* _Problem description_:
Exactly the lines from the one with "Click the cloud download icon" through the end of the records below are needed, minus any pictures.

----------

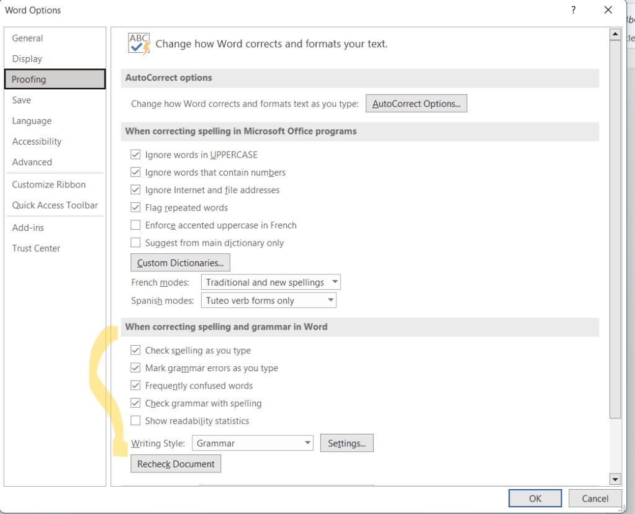Expand the Writing Style dropdown
The width and height of the screenshot is (635, 514).
point(253,443)
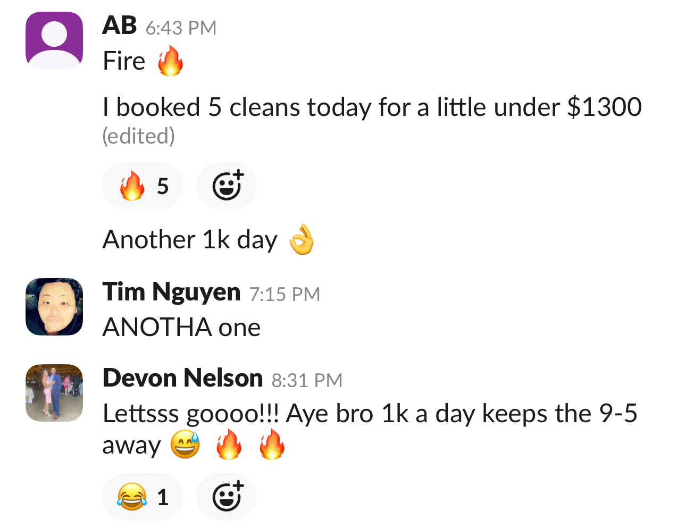
Task: Click the Tim Nguyen sender name
Action: click(171, 292)
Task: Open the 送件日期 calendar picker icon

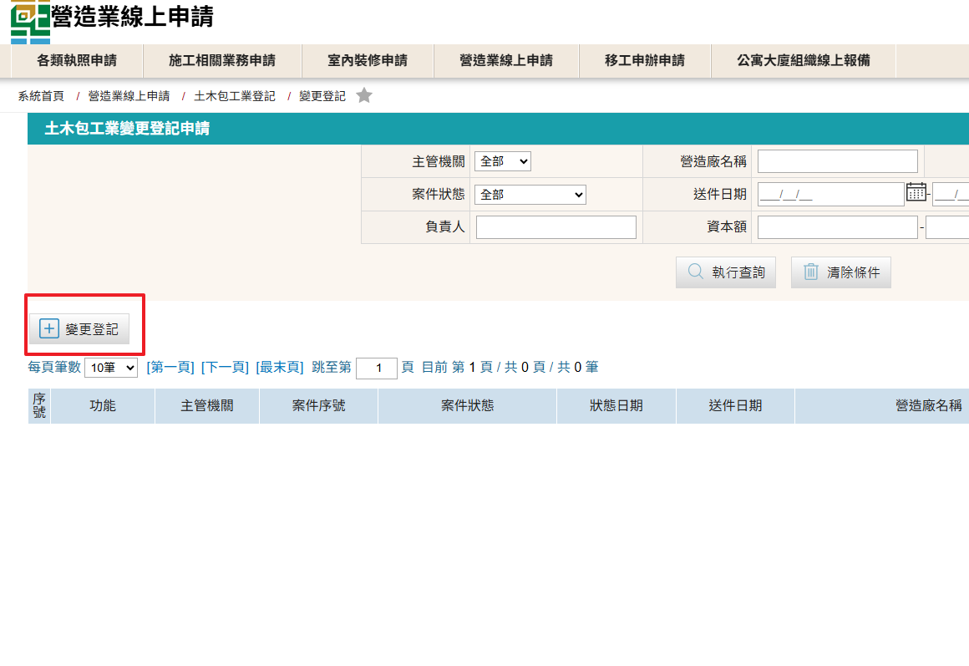Action: [916, 193]
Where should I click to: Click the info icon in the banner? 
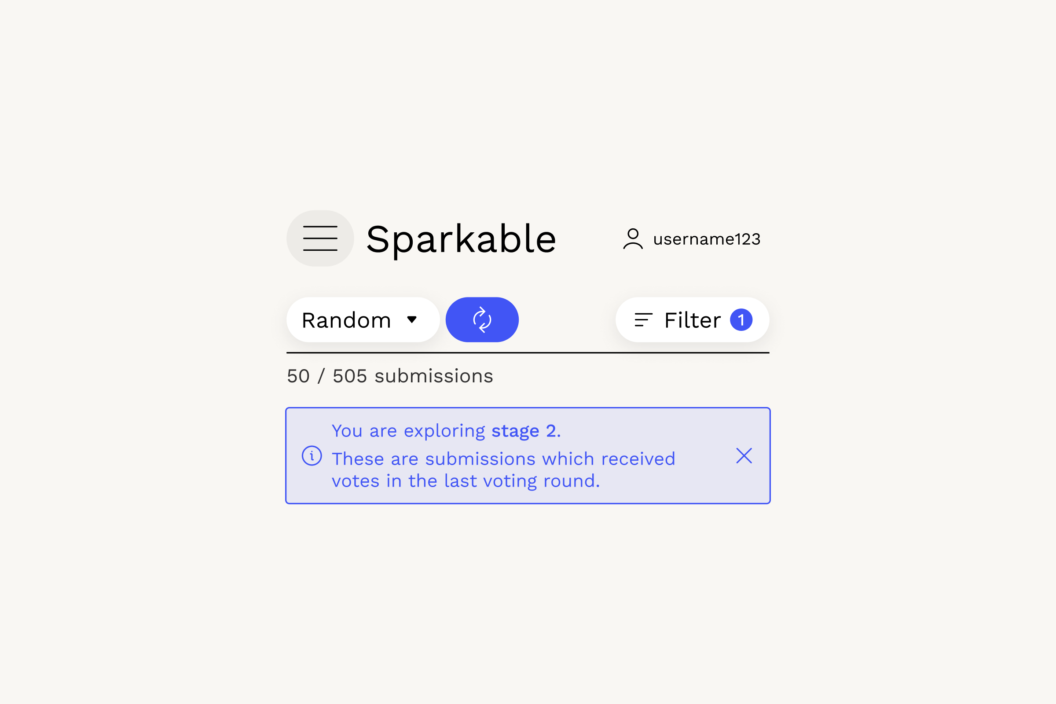[x=312, y=456]
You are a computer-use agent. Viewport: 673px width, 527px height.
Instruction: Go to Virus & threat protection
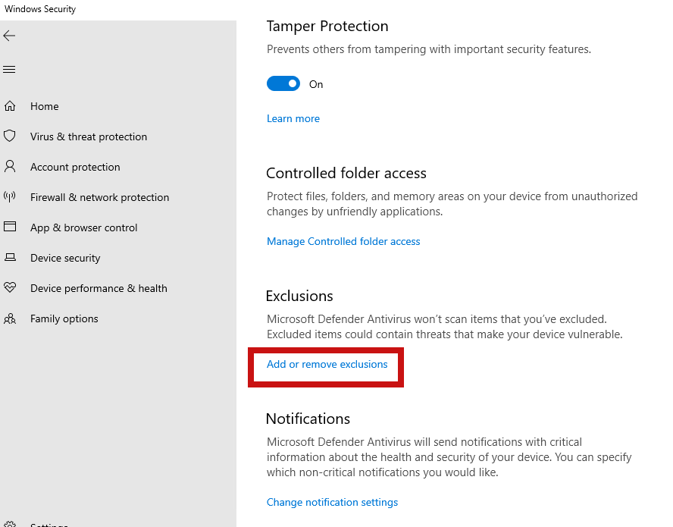pyautogui.click(x=89, y=137)
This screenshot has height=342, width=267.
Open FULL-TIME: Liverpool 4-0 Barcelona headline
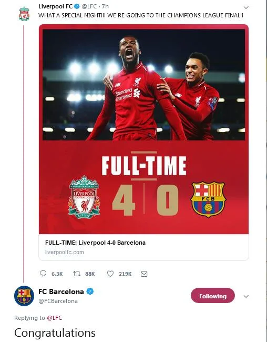95,243

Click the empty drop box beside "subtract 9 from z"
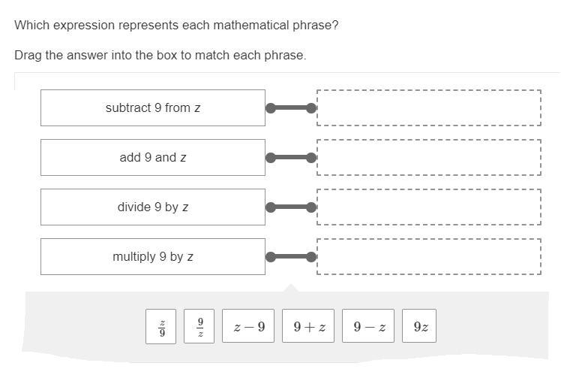[429, 107]
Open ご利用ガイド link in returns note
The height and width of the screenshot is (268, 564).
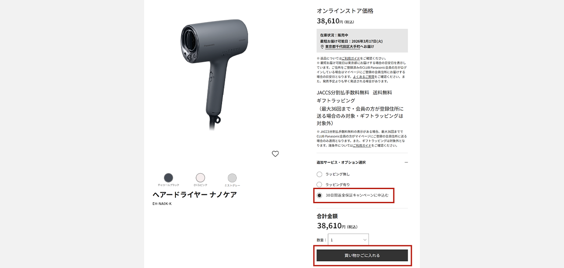[x=351, y=58]
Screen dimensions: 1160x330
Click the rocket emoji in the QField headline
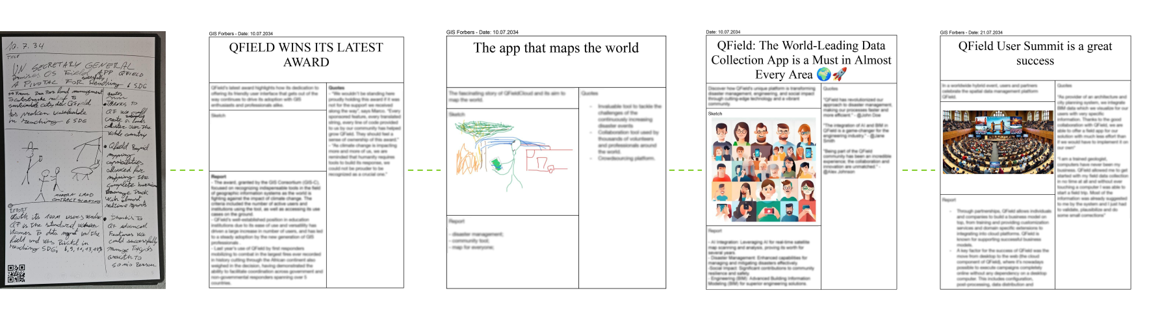pos(839,75)
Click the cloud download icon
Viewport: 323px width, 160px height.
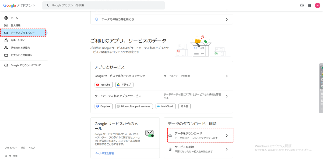click(170, 136)
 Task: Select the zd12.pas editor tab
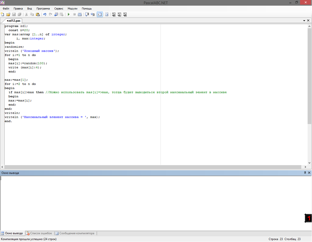tap(14, 21)

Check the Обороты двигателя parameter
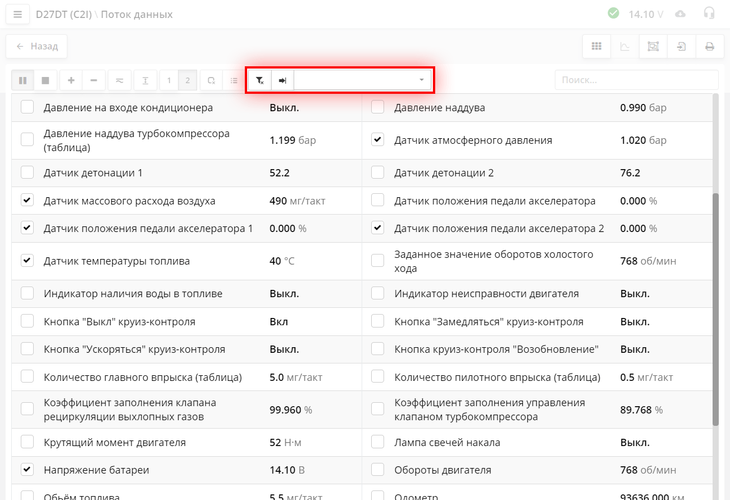pyautogui.click(x=378, y=470)
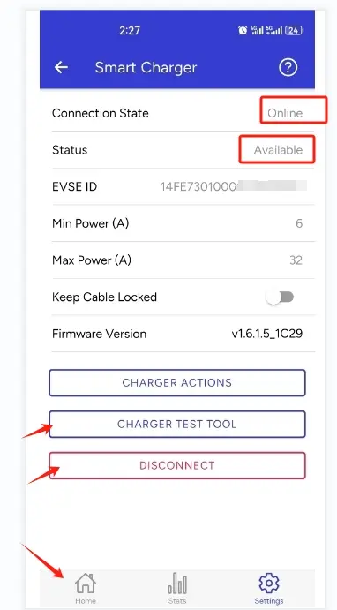Image resolution: width=337 pixels, height=610 pixels.
Task: Open the CHARGER ACTIONS button
Action: pyautogui.click(x=177, y=383)
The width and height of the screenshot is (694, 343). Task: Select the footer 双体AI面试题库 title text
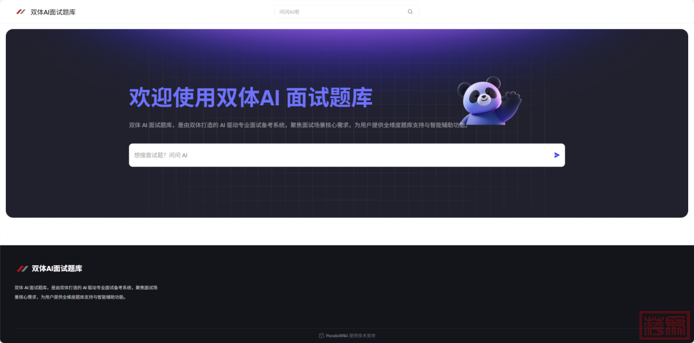pos(57,268)
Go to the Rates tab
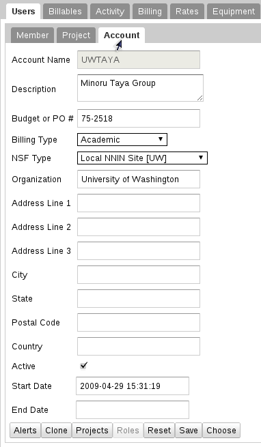 (187, 12)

----------

* _Solution for this task_:
Click the cloud download icon
Viewport: 323px width, 160px height.
click(170, 136)
 Task: Select the zd12.pas editor tab
tap(14, 21)

Check the Обороты двигателя parameter
pyautogui.click(x=378, y=470)
Image resolution: width=337 pixels, height=610 pixels.
Task: Open the CHARGER ACTIONS button
Action: pyautogui.click(x=177, y=383)
The width and height of the screenshot is (694, 343). Task: Select the footer 双体AI面试题库 title text
pos(57,268)
Go to the Rates tab
 (187, 12)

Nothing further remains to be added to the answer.